Flipping off the lights in her bedroom, she walked down the hall toward her office. Campbell had joked he was a family friend. Well, she’d let him fend for himself in the kitchen as she caught up on a bit of work. She’d fought the urge to check her emails during the event but too much was going on to fully ignore the office and the lure of her sleek, silver laptop beckoned.

Less than a minute later, Abby groaned at the long string of unread emails, proving she’d pay for her post-work absence. With practice born of long years of message management, she triaged the emails into the most urgent, either due to sender or topic and sorted the rest for when she could get to them.

“You want half? You barely ate anything at the benefit.”

The deep voice penetrated the work haze she’d descended into and Abby looked up and blinked. The sight of Campbell standing in her doorway, his shirttails untucked and that sexy patch of skin visible at the V open at his throat, had her stomach clenching in another burst of attraction before it switched gears and focused on the half a sandwich he held up.

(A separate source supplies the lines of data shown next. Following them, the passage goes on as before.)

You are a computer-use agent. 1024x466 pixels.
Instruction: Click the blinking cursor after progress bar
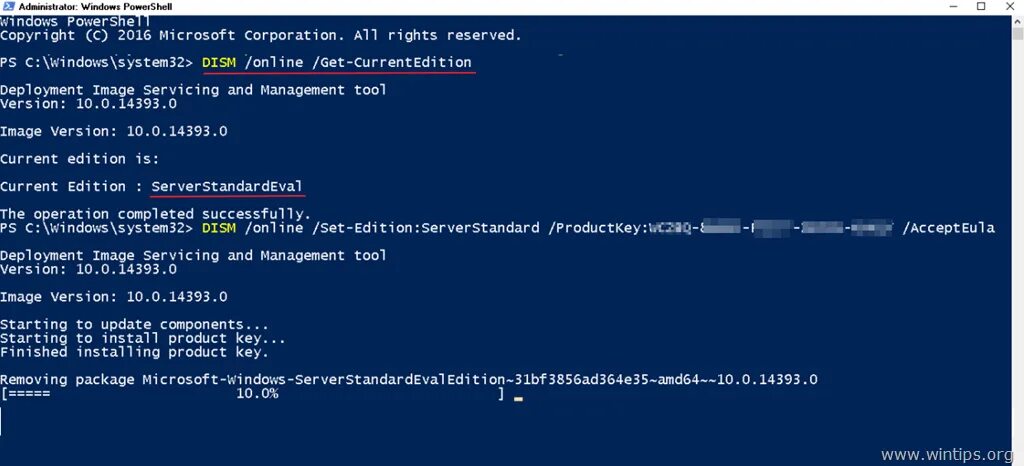(x=518, y=398)
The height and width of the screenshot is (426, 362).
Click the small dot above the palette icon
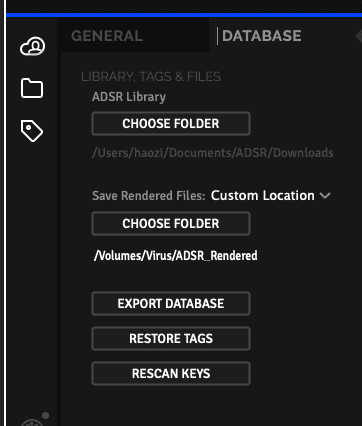(46, 415)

Her stomach let out a long, low growl in agreement. “I’m so hungry I’m not even embarrassed by that resounding shout of agreement.”

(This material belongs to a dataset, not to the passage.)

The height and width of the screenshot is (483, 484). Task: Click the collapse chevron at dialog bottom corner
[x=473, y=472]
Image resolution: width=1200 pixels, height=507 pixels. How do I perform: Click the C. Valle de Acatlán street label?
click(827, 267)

“Here.” He crossed the room and set the ham and cheese down, her half wrapped in a napkin.

“Thanks.”

He swallowed a bite of his own half, then gestured toward her desk with his dinner. “What are you working on?”

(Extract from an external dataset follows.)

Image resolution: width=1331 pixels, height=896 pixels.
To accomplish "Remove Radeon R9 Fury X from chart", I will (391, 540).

“The bane of every professional’s existence. Email.”

“Can I look at a few things while you’re eating?”

“What things?”

“I told you I set up those databases to run while we were gone.”

She nodded, curious to observe him now that he seemed to be back in work mode. The change was intriguing, the sexy would-be lover gone in the face of a highly focused technology expert.

The thought was as fascinating as it was disappointing.

Especially when she realized she missed that sexy heat that had lingered in his gaze downstairs.

“Here.” Campbell came around to her side of the desk and was already sliding the laptop in his direction. With mind-boggling speed, he tapped into her system infrastructure and had a series of scripts running on the page before she’d swallowed another bite.

“How’d you do that so fast?”

“Years and years of practice.”

“Try again. I’m more than proficient in our systems and I could never move through the commands with that degree of speed. What gives?”

“I told you. Practice.” He reached for the last bite of his sandwich he’d settled next to the laptop and popped it into his mouth before walking to the small framed photograph she kept on a shelf behind her desk. “Is this your mother?”

Abby focused on the lines of code racing over the face of her computer, unwilling to turn around. “Yes.”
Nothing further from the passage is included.